지난달, 운영 중인 B2B SaaS 플랫폼에서 아찔한 상황이 발생했습니다. 신규 입사자가 작성한 간단한 통계 조회 API에서 WHERE tenant_id = ? 조건이 누락된 채로 배포된 것입니다. 다행히 스테이징 환경에서의 부하 테스트 중에 발견되어 실제 고객 데이터가 섞이는 참사는 막았지만, 이 사건은 우리 팀에게 명확한 메시지를 던졌습니다. "애플리케이션 레벨(ORM)에서의 데이터 필터링은 언젠가 반드시 사람의 실수로 뚫린다."
애플리케이션 격리의 한계와 RLS의 필요성
우리가 운영하는 SaaS Multi-tenancy 환경은 수천 개의 기업 고객(Tenant) 데이터를 하나의 PostgreSQL 데이터베이스(Shared Schema)에 저장합니다. 지금까지는 Hibernate의 @Where 어노테이션이나 AOP를 통해 논리적으로 데이터를 격리해 왔습니다. 하지만 이 방식은 Native Query를 작성하거나, 데이터 분석 도구(BI 툴)가 DB에 직접 붙을 때 보안 구멍이 숭숭 뚫린다는 치명적인 단점이 있습니다.
환경 스펙은 다음과 같습니다.
- OS: Amazon Linux 2023
- Database: PostgreSQL 15.4 (RDS)
- Application: Spring Boot 3.2, JPA
- Traffic: 일 평균 50만 트랜잭션, 테넌트 수 2,400개
findAll()을 호출하거나 SQL Injection이 발생할 경우, 다른 회사의 기밀 데이터가 전부 노출될 수 있습니다. 이는 단순 버그가 아니라 법적 소송감입니다.

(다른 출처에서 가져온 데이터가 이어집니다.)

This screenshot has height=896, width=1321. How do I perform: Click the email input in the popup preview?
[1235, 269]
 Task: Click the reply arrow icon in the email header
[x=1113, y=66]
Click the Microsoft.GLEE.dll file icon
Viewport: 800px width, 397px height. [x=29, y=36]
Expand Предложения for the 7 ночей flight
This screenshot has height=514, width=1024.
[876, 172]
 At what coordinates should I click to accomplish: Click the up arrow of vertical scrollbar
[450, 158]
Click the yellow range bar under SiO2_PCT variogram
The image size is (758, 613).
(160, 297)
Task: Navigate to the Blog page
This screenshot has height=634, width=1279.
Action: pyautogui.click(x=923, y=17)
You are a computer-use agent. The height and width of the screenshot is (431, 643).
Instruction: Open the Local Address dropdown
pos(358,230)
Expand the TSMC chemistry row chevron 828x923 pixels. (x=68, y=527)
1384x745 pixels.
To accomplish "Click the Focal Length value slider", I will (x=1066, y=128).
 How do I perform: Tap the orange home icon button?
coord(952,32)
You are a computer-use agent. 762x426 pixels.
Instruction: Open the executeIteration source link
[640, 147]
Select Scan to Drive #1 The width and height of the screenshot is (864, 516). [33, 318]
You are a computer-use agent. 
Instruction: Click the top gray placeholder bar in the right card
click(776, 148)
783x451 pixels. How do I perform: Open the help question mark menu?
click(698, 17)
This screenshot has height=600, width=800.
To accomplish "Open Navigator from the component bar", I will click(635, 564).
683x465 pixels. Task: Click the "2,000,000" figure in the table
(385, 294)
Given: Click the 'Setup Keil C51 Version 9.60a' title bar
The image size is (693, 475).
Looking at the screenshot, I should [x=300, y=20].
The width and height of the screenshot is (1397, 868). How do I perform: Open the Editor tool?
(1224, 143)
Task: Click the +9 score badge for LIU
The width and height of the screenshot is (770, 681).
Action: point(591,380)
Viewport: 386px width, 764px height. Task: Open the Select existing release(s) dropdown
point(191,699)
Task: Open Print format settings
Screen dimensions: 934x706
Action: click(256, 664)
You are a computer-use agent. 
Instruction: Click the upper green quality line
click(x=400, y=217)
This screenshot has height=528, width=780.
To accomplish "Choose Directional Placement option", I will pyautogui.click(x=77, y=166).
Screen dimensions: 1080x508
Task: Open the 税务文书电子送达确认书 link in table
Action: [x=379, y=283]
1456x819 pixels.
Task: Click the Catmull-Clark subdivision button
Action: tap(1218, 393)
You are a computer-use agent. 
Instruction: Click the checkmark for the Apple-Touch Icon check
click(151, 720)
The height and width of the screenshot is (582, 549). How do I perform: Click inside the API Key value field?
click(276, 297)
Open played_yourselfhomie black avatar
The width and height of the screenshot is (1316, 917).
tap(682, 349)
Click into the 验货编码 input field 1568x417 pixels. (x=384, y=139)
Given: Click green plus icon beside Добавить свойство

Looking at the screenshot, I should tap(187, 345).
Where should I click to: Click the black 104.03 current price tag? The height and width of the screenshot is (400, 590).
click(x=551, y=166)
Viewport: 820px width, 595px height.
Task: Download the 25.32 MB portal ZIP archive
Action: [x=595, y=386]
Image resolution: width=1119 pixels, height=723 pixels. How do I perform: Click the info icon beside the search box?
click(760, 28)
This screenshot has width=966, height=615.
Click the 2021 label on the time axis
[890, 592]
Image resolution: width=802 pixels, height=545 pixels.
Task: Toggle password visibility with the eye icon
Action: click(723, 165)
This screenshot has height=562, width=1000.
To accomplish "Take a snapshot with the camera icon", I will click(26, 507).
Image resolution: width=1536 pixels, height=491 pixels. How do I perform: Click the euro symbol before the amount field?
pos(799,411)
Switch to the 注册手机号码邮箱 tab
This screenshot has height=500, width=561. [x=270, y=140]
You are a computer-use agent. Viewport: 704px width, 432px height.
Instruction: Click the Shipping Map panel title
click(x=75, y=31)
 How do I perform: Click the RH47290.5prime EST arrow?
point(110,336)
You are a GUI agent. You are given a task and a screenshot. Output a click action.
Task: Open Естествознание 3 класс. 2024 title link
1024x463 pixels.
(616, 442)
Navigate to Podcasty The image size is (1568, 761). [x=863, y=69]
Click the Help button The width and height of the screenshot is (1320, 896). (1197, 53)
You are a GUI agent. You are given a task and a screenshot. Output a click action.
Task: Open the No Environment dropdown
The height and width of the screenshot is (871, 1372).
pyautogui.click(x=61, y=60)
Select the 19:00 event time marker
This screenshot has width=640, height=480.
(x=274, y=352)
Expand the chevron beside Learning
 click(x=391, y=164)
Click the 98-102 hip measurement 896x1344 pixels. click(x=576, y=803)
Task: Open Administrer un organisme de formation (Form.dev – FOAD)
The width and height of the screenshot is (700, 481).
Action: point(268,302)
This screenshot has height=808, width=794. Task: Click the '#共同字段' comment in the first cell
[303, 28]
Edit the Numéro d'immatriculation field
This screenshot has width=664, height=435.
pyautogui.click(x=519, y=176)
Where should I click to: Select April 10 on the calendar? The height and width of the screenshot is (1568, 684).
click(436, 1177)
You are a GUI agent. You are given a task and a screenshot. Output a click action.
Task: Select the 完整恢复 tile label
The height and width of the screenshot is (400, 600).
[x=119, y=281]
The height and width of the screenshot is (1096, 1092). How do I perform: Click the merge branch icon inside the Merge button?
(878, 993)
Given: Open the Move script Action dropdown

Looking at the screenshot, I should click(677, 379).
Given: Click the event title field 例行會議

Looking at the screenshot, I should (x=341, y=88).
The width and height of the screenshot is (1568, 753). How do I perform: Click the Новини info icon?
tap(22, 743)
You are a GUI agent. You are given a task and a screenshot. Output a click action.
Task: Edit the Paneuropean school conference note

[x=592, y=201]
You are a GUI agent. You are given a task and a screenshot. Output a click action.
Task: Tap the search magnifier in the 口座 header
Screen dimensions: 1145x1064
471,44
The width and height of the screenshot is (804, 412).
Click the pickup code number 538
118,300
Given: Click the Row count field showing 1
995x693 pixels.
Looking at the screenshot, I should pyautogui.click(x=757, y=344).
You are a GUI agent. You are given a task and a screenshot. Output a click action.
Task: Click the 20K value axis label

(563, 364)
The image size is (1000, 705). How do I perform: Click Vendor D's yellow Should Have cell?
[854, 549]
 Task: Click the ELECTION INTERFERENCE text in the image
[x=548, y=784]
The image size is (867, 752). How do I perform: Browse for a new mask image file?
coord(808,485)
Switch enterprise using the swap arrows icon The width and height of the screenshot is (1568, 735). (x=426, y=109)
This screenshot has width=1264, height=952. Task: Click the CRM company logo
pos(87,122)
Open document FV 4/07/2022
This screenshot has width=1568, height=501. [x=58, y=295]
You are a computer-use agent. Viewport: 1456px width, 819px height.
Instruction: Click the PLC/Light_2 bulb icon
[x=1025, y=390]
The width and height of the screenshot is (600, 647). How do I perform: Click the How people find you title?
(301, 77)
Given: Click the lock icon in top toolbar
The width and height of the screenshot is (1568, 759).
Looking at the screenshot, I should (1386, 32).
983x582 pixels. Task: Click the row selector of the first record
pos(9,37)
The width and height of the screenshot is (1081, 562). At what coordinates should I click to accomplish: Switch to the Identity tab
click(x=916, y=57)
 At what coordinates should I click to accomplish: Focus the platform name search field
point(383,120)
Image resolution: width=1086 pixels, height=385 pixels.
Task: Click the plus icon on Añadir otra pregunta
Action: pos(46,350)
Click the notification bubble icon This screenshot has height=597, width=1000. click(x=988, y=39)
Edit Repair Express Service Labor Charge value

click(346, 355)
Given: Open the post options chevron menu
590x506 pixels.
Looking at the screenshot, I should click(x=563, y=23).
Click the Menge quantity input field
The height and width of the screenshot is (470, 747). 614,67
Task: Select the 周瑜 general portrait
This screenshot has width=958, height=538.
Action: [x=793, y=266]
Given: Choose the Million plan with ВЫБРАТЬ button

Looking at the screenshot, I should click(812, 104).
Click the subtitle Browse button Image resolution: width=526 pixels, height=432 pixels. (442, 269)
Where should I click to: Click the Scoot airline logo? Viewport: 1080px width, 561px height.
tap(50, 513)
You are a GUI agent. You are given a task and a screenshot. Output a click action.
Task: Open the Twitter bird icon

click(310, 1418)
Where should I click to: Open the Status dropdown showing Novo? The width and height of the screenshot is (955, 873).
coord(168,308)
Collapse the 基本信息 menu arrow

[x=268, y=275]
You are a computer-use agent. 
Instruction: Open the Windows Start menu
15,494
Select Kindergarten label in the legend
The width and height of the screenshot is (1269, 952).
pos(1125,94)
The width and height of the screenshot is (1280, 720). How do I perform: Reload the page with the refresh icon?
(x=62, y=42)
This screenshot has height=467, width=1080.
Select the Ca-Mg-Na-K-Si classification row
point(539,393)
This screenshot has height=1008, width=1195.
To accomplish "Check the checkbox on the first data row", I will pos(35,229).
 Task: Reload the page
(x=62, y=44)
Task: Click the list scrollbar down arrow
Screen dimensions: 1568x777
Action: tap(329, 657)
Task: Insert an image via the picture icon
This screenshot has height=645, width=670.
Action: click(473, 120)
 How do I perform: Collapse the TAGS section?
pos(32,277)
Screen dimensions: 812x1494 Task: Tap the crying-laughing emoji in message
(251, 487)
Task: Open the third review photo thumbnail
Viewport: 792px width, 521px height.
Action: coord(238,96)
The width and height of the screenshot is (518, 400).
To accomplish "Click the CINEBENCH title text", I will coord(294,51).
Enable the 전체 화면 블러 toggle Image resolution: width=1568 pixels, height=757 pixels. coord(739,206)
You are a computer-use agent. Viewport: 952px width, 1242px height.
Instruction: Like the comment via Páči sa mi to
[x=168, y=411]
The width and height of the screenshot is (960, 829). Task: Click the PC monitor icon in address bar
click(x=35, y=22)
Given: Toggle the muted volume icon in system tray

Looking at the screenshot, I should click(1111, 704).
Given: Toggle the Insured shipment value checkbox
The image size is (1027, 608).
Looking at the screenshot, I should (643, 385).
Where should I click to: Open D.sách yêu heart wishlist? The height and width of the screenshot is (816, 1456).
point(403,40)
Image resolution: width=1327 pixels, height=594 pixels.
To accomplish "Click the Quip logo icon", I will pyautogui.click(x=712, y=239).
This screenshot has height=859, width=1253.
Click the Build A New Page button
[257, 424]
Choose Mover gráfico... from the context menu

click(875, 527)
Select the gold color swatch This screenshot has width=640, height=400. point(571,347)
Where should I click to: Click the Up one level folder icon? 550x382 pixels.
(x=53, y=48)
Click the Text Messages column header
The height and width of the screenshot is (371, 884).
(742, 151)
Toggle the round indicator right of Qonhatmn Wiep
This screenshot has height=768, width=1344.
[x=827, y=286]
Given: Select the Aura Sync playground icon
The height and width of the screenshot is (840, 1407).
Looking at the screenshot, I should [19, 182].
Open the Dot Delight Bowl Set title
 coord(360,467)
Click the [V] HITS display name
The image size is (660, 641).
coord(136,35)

우리는 이 문제를 해결하기 위해 애플리케이션 코드가 아닌, PostgreSQL Row Level Security (RLS) 기능을 도입하여 데이터베이스 보안 계층에서 물리적인 강제성을 부여하기로 결정했습니다. RLS는 쿼리에 WHERE 절이 없어도, DB 정책에 따라 현재 세션 사용자가 볼 수 있는 행(Row)만 반환합니다.
실패했던 접근: Hibernate Filter
처음에는 Hibernate의 @Filter 기능을 시도했습니다. 엔티티마다 필터를 걸어두고 세션 시작 시점에 테넌트 ID를 주입하는 방식이었습니다. 하지만 이 방식은 JPA를 통하지 않는 배치(Batch) 작업이나 JDBC 직접 호출 시에는 필터가 적용되지 않았습니다. 또한, 개발자가 실수로 필터를 enable() 하지 않는 경우를 방어할 수 없었습니다. 결국 "실수를 해도 안전한 시스템"을 만들기 위해서는 DB 엔진 레벨의 제어가 필요했습니다.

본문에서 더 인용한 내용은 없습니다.